**Extract provided:**
═══

The fundamental injury is disconnection

Trauma is truly a community problem, not a mental health problem.

“Trauma occurs in layers, with each layer affecting every other layer. Current trauma is one layer. Former traumas in one’s life are more fundamental layers. Underlying one’s one individual trauma history is one’s group identity or identities, and the historical trauma with which they are associated.” Bonnie Burstow.

Trauma is both the injury and the wound.

Often, attention is given to one but not the other. Effective responses should address both and address the intersection of both.

“Trauma is not a disorder, but a reaction to a kind of wound. It is a reaction to profoundly injurious events and situations in the real world, and, indeed, to a world in which people are routinely wounded.

“Trauma is a concrete physical, cognitive, affective, and spiritual response by individuals and communities to events and situations that are objectively traumatizing. On a simple level, for the most part, people feel traumatized or wounded because they have been wounded.” (my emphasis)

--Bonnie Burstow

Impact of trauma:
Primary distress is the immediate experience.
Long term exposure
Post traumatic stress reactions
Depression
Affective, dissociation and anxiety
Childhood victimization
Often labeled “borderline personality”

When people have never had power, they act differently and respond differently. There is a lack of childhood development.

Memory
In trauma, there is the flight or fight reaction. Or, we may freeze
Frontal lobe development may be impaired
Processing is non linear
(the “story” is told without a chronological time line)
Disrupted attachment
How we store the trauma in our memory depends on what stage of
development we are at at the time of the trauma.
--Linda Baker

Thus, the kind of trauma and the age of occurrence are significant.

If we are not allowed to heal, we can experience denial or lack of memory, avoidance, altered belief systems, addiction and compulsion, depression and numbness, violence and aggression, risk taking, and self abuse. (If these are present, it is very likely that we have experienced abuse.)

The consequences are emotional, physical, developmental, social, individual and collective.

So, our responses must also be emotional, physical, developmental, social, individual and collective.

To heal, we need a supportive environment. The relationships between many social problems and trauma are complex. There needs to be all encompassing and systemic support for healing.

Trauma is also stored in our bodies, as a “physical memory”. Research shows that yoga, tai chi, chi gong, and other physical meditative practices can release traumatic feelings and memories.

To heal, we need to feel connected, being present.

Guiding principles for intervening: Safety, empowerment and action, advocacy and liberation, and accountability and justice. What is my responsibility?

Telling the Story. The quality of listening is critical. Listening is most important. Being believed and not judged, being allowed to name the experience, moving (physically and emotionally), being supported to participate in public rituals for taking action and expressing grief and outrage, being supported to become or stay connected, being supported to reclaim personal, community, or national space.

“Start with the assumption that all human beings are intact and deserving of respect. The most important thing you can do is listen. No interruptions. No sounds. Just listen. That implies that the survivor has all the power back in their court and can do with it what they choose.”

═══

[Stored data]
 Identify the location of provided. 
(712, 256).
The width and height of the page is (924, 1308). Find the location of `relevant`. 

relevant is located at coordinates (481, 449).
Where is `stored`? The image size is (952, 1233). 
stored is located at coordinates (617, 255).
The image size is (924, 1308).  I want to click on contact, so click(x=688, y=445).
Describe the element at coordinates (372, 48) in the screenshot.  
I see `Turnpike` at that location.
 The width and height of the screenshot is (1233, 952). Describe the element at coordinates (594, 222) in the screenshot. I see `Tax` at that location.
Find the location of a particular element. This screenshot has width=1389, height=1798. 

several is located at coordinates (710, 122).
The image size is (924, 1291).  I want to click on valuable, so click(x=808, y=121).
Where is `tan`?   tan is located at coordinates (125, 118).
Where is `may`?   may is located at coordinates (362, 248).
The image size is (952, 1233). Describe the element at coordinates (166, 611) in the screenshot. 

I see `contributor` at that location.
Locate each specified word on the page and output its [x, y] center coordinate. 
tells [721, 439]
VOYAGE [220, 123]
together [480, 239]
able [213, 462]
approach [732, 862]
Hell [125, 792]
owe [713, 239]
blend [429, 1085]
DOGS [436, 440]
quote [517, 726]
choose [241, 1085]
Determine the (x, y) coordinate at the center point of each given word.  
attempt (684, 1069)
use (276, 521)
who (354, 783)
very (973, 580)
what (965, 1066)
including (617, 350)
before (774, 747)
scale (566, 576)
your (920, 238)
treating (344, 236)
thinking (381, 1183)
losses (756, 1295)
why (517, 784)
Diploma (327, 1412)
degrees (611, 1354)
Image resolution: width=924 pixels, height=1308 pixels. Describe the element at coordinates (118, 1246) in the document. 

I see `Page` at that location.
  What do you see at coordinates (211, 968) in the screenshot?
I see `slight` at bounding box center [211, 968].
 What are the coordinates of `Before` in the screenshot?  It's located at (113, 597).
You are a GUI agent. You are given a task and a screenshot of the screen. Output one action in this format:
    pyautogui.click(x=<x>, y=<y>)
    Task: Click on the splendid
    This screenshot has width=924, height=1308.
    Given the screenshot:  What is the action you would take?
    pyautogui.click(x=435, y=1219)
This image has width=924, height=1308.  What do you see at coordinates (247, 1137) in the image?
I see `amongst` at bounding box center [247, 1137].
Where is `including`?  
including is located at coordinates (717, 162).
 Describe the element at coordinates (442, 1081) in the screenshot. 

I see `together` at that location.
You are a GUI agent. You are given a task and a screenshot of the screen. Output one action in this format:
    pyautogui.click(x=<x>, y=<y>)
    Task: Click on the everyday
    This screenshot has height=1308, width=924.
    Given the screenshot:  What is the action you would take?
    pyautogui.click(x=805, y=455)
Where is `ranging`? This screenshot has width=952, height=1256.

═══

**Task details:** Please continue the notes on trauma and healing above, picking up right after their final quoted passage.

**Response to this task:**
-- a survivor


How Religious and Secular Communities Can Work Together
Rev. Marie Fortune

Domestic terrorism is living in fear in your own home. Terror is constant. Violence is sporadic, and the community supports the view that domestic violence is “merely” violence, as if you don’t see the violence, is there a problem?

There is collusion, from the faith community, when Scripture is misapplied, misconstrued, and is used as a justification. There is collusion when the community supports men’s control over the family.

What is the message to the community?

The process:
Holding accountable
Allow repentance
Encourage change

Esther Barnes, The Good Stranger

We need to redefine behavior from normative, to deviant

The effective penalty: expensive, shameful

The Bible

Fundamentally, it is a code of hospitality. In Hebrew culture, and in Mideastern cultures generally, hospitality was the core of social value. The desert was harsh and often fatal. The core of a just society was to welcome strangers, and offer them what you had, at the oasis (water, food, shelter, community, safety).

All of society is responsible to strangers, widows, and orphans

The power of society is that life circumstances can create a great need, and only society can fulfill that need.

The message of the Old Testament and the Gospels is love.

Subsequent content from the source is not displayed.